EXTRACT TO READ =

▼▼▼

So it looks like I’ll be living in Portland before the end of April. While a fresh start in the Pacific Northwest won’t do much to help cure my coffee addiction, it should do wonders for everything else. There’s a strong sense that Portland is where my family was supposed to’ve been living all along, and finally venturing off of our mostly abandoned Appalachian mountain top is going to feel pretty good.

Still, there’s a lot to miss about this place. The view off my back porch, for one thing.

Notice the conspicuous lack of civilization? Plenty of stars visible at night, and a whole lot of singletrack. On some quiet farm roads around my home, I’ve ridden ten mile stretches without seeing a single car. Granted the ones you do see tend to be doing 85mph in a 30mph zone with at least one rebel flag visible from every angle, but still, the riding is pretty spectacular.

And yet it’s the people here that I’ll miss the most. When you start a business in a small town, you meet a lot of really memorable people. Extremely memorable. Sometimes, you kind of wish that they weren’t so memorable. Occasionally, you hold your head in your hands and say things like, “Jesus Christ!” over and over again because the people all around you are just so fucking memorable that it’s almost like you can’t forget them no matter what you do. Still, you come to love them, all of them, the way Jeffrey Dahmer’s parents sort of had to love him.

▲▲▲

DATASET ROWS =
▼▼▼

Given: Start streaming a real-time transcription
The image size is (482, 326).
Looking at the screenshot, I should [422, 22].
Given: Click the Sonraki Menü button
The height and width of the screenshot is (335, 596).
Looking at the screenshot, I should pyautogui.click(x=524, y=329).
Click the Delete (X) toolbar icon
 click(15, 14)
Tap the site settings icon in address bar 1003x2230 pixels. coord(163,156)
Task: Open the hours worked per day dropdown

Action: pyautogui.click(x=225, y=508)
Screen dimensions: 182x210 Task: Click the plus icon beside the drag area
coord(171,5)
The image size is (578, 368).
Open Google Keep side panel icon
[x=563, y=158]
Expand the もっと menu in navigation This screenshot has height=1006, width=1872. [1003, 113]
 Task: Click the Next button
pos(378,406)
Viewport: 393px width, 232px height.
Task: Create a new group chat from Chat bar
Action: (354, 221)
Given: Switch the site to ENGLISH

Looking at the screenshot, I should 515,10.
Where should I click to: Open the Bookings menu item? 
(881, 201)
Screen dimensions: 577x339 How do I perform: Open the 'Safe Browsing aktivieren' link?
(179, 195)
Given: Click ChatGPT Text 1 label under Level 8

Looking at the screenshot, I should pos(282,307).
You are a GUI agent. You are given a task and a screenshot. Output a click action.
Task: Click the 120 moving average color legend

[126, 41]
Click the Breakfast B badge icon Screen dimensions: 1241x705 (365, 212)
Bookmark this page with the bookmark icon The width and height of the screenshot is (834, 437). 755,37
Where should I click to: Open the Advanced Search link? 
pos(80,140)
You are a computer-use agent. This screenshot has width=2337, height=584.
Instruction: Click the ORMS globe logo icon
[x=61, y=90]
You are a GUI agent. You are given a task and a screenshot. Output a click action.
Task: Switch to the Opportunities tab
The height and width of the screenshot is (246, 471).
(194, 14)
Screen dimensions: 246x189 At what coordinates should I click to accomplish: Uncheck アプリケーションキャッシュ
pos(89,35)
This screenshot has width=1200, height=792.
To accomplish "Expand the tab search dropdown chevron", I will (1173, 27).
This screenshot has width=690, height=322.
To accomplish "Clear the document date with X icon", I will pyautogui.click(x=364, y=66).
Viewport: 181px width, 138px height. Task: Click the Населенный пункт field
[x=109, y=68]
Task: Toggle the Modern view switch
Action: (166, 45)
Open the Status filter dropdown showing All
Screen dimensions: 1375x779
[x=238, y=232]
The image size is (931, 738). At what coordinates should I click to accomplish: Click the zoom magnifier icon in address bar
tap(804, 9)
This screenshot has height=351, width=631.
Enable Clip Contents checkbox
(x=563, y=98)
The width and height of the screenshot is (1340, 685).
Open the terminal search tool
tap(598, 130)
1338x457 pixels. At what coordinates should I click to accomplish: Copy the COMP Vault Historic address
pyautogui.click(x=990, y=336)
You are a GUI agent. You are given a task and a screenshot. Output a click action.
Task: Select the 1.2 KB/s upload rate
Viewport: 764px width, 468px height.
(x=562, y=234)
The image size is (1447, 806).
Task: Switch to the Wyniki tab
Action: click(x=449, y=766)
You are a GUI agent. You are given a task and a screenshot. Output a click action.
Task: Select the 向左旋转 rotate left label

▲▲▲

GIVEN TASK 1 = From the post about moving to Portland, extract the passage between "Still, there’s a" and "is pretty spectacular.", inclusive.
GIVEN TASK 2 = In the post about moving to Portland, by when does the writer expect to be living there?

EXERCISE ANSWER 1 =
Still, there’s a lot to miss about this place. The view off my back porch, for one thing.

Notice the conspicuous lack of civilization? Plenty of stars visible at night, and a whole lot of singletrack. On some quiet farm roads around my home, I’ve ridden ten mile stretches without seeing a single car. Granted the ones you do see tend to be doing 85mph in a 30mph zone with at least one rebel flag visible from every angle, but still, the riding is pretty spectacular.

EXERCISE ANSWER 2 = Before the end of April.